Each line of the records that holds the word "computer" should be copied out.

RECORDS FOR THE TASK Block Start

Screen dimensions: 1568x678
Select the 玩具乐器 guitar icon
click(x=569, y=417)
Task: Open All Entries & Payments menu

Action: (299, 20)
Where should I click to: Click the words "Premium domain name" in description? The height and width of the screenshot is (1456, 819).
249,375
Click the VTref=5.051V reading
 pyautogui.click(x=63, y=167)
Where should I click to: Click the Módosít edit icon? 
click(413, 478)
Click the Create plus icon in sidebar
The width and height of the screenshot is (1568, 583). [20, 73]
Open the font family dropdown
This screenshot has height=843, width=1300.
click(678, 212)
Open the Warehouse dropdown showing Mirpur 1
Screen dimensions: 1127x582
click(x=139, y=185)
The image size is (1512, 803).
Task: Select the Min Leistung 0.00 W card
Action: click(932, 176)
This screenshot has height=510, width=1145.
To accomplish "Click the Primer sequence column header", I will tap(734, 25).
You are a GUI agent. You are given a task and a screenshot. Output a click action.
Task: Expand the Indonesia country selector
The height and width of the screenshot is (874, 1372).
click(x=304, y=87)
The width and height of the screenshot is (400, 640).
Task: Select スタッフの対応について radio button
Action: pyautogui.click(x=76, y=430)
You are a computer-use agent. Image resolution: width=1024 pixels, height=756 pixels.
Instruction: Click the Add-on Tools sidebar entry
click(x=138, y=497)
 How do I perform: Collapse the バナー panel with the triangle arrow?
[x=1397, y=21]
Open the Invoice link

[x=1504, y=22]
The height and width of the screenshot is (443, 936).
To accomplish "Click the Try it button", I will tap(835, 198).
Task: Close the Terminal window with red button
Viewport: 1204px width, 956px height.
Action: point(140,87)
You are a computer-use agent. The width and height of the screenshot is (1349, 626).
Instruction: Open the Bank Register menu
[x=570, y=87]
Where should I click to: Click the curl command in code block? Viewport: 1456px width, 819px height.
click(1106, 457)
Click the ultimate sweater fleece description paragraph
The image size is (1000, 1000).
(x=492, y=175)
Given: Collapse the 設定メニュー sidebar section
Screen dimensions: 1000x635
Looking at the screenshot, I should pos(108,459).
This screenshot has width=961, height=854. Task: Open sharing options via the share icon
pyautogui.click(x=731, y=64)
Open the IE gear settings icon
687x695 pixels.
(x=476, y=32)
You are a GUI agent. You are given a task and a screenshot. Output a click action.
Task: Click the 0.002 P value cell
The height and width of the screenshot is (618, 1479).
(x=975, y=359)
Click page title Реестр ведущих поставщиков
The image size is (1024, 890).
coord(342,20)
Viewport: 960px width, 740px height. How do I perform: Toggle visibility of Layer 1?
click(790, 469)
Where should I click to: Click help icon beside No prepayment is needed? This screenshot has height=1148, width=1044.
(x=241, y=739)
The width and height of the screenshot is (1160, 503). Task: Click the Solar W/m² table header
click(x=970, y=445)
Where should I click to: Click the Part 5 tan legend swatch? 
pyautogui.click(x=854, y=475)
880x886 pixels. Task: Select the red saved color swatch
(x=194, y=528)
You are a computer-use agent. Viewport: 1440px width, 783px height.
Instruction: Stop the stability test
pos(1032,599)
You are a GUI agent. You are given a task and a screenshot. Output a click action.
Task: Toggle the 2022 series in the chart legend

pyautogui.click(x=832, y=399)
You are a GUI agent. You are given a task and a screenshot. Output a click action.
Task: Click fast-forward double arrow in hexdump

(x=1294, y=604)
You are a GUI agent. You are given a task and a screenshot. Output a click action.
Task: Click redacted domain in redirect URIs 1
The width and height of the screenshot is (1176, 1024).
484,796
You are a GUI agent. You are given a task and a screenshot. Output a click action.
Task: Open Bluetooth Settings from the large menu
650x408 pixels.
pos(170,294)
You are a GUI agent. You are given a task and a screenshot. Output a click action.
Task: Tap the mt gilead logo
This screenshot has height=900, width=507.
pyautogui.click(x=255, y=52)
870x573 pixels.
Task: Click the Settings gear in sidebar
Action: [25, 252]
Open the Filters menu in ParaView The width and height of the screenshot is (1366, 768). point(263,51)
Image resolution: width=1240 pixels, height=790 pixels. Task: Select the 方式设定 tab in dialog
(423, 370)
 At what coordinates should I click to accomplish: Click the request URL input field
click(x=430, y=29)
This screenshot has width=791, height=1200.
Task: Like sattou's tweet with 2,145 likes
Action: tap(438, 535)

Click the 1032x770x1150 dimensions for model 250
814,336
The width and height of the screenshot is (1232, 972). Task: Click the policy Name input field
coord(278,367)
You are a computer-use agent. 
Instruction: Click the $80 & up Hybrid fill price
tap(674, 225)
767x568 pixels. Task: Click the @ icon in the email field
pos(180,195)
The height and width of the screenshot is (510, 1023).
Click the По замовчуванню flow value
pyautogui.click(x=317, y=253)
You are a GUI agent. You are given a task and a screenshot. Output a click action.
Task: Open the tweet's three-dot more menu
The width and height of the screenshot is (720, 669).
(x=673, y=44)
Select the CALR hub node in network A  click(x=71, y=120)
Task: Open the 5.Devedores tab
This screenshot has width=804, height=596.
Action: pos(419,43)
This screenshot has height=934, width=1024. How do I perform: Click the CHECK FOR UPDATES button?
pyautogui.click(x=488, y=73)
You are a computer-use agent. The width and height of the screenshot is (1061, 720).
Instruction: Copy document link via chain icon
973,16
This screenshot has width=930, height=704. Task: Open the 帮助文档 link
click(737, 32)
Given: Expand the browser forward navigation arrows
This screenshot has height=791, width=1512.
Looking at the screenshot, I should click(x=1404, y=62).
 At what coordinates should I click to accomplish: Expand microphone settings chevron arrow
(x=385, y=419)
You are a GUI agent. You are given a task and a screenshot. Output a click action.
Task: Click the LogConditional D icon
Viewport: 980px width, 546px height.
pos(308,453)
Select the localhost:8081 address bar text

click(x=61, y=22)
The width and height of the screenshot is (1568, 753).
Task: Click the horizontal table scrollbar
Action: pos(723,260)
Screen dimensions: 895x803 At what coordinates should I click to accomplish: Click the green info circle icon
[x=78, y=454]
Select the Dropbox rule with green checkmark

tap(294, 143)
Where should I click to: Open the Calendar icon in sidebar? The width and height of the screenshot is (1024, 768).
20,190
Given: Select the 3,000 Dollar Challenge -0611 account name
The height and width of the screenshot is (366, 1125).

RECORDS FOR THE TASK Block End

■ SOLUTION TO THIS TASK ■
You are a computer-use agent. Image resolution: width=1024 pixels, height=756 pixels.
You are a computer-use agent. The width and height of the screenshot is (1349, 626).
You are a computer-use agent. Viewport: 1440px width, 783px height.
You are a computer-use agent. 
You are a computer-use agent. The width and height of the screenshot is (1061, 720).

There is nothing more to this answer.